Berbagai cara kemudian dilakukan oleh orang yang mengalami body shaming agar tetap tampil cantik dan memukau, sesuai dengan standar kecantikan yang semakin tinggi. Sayangnya di zaman ini, dengan beredar bebasnya informasi mengenai metode penurunan berat badan yang tidak diketahui asal-usulnya, justru menjebak banyak orang dalam kondisi kesehatan yang lebih memprihatinkan yaitu gangguan makan.

Apa itu gangguan makan?  

Berdasarkan American Psychiatric Association, gangguan makan merupakan gangguan yang berat baik dalam perilaku makan, maupun pikiran dan emosi akan makanan yang dialami seseorang. Gangguan makan dibagi menjadi dua yaitu anoreksia dan bulimia. Anoreksia utamanya disebabkan oleh distorsi body image seseorang sedangkan bulimia dicirikan dengan kebiasaan pesta makan.

Apa kata penelitian tentang body shaming dan gangguan makan?

Sebuah penelitian menyatakan bodily shame atau rasa malu akan tubuh berkaitan erat dengan kecenderungan gangguan makan. Rasa tidak cukup, tidak efektif, tidak percaya diri dirasakan karena tubuh, kemudian akan menciptakan rasa malu akan tubuhnya sendiri yang berakhir gangguan perilaku makan.

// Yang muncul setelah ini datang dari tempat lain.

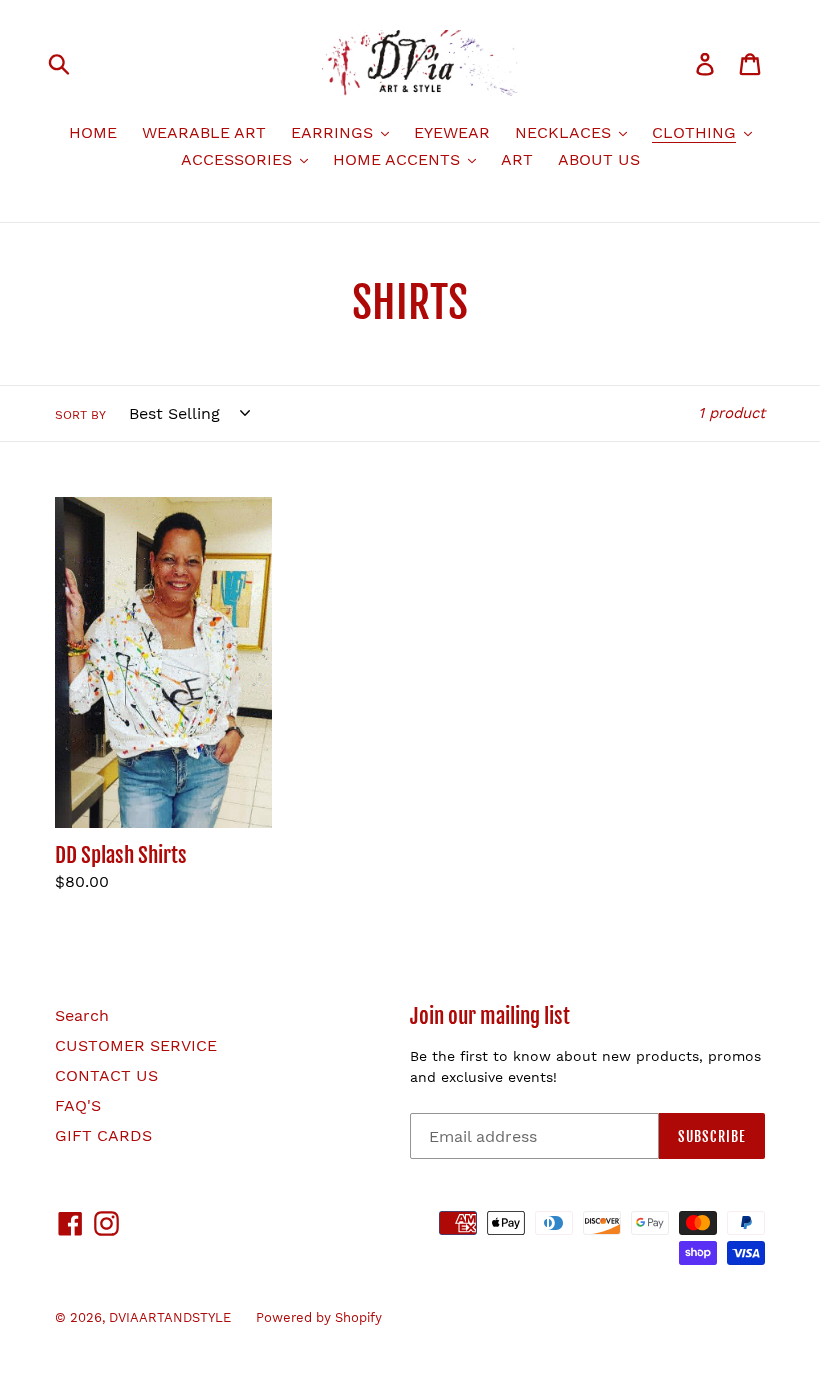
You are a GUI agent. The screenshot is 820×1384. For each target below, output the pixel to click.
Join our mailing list (490, 1016)
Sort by (80, 415)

Hal ini ditemukan baik pada remaja dengan berat badan normal dan obesitas. Namun, tubuh yang gemuk lebih mudah untuk dipertimbangkan  sebagai sumber rasa ketidakefektifan, sehingga gangguan perilaku makan mempunyai risiko yang lebih besar pada remaja dengan obesitas. Oleh karena itu juga, obesitas masa kecil dianggap suatu faktor risiko yang signifikan.

Body shaming vs body positivity

Walau body shaming dari orang lain bukan sesuatu yang bisa kita kendalikan. Ingatlah! Kita selalu bisa positif dan semakin positif terhadap tubuh kita sendiri. Sering disebut dengan body positivity. Body positivity berarti mencintai dirimu tanpa memandang bentuk, ukuran, dan penampilan yang ideal. Body positivity mulai banyak dikampanyekan oleh figur publik Indonesia, salah satunya Tara Basro. Melalui suatu postingannya dalam platform Instagram, Tara menyampaikan “Dari dulu yang selalu gue denger dari orang adalah hal jelek tentang tubuh mereka, akhirnya gue pun terbiasa ngelakuin hal yang sama.. mengkritik dan menjelek2an. Andaikan kita lebih terbiasa untuk melihat hal yang baik dan positif, bersyukur dengan apa yang kita miliki dan make the best out of it daripada fokus dengan apa yang tidak kita miliki. Setelah perjalanan yang panjang gue bisa bilang kalau gue cinta sama tubuh gue dan gue bangga akan itu. Let yourself bloom ” .

Jadi, terima dan cintailah tubuhmu. Lakukanlah perawatan diri yang sehat. Tetap sehat dan cantik!